— begin Provided passage —

A recent PID marketing trend concerns claims of “no cleaning” or “self cleaning” lamps. What does this really mean in useful terms? As a PID lamp is operated, its window is exposed to trace components in the sampled air.

These easily ionised components tend to form a residual film on the window’s surface, which in turn causes the lamp’s UV output intensity to decrease slowly with operating time. This film can be removed simply by cleaning the lamp window with a methanol-dipped cotton swap, if the lamp is able to be removed from the unit.

Fortunately, nature has provided a counter-balance to this reaction, as UV light emitted by a PID lamp will convert oxygen molecules in the background air into ozone molecules. Ozone, if allowed to build up enough concentration adjacent to the lamp’s window, will loosen or even remove some of the residual film from the window. In diffusion-type PIDs versus pumped-flow PIDs, there exists a trade-off. With a pumped PID unit, response and clear times are usually faster, but the ozone is typically continuously flushed out and the window surface film builds up and hence the eventual need for lamp cleaning as well as recalibration. With standard diffusion-type PIDs, ozone builds up and slows the production of the window surface film, but the response and clear times are noticeably slower. This characteristic is in addition to poor humidity response, which is inherent in diffusion-type PIDs.“No cleaning” or “self cleaning” lamps are misnomers. All PID lamps will build up a window surface film which needs to be cleaned, hence the lamp cleaning instructions included in manufacturers’ operating manuals despite any other claims of “no cleaning necessary”. Lamp cleaning frequency depends upon the specific PID design, the gases sampled, the ambient sampling environment and the sample/filter system.

— end Provided passage —

## What is asked
From the passage on PID lamp cleaning above, reproduce the span that begins at the words "A recent PID" and stops after the words "from the unit.".

— begin Material —

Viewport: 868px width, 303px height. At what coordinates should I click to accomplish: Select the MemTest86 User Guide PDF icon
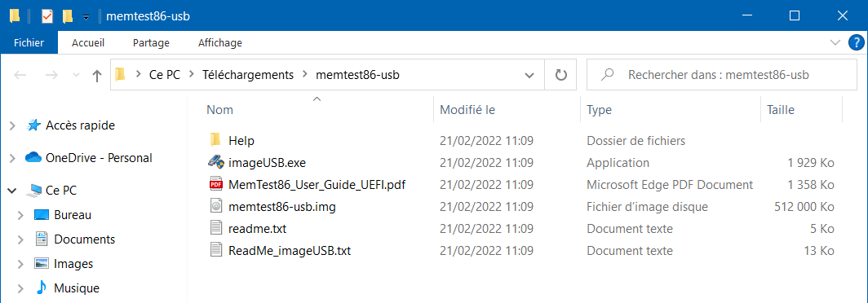point(215,185)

— end Material —

## Result
A recent PID marketing trend concerns claims of “no cleaning” or “self cleaning” lamps. What does this really mean in useful terms? As a PID lamp is operated, its window is exposed to trace components in the sampled air.

These easily ionised components tend to form a residual film on the window’s surface, which in turn causes the lamp’s UV output intensity to decrease slowly with operating time. This film can be removed simply by cleaning the lamp window with a methanol-dipped cotton swap, if the lamp is able to be removed from the unit.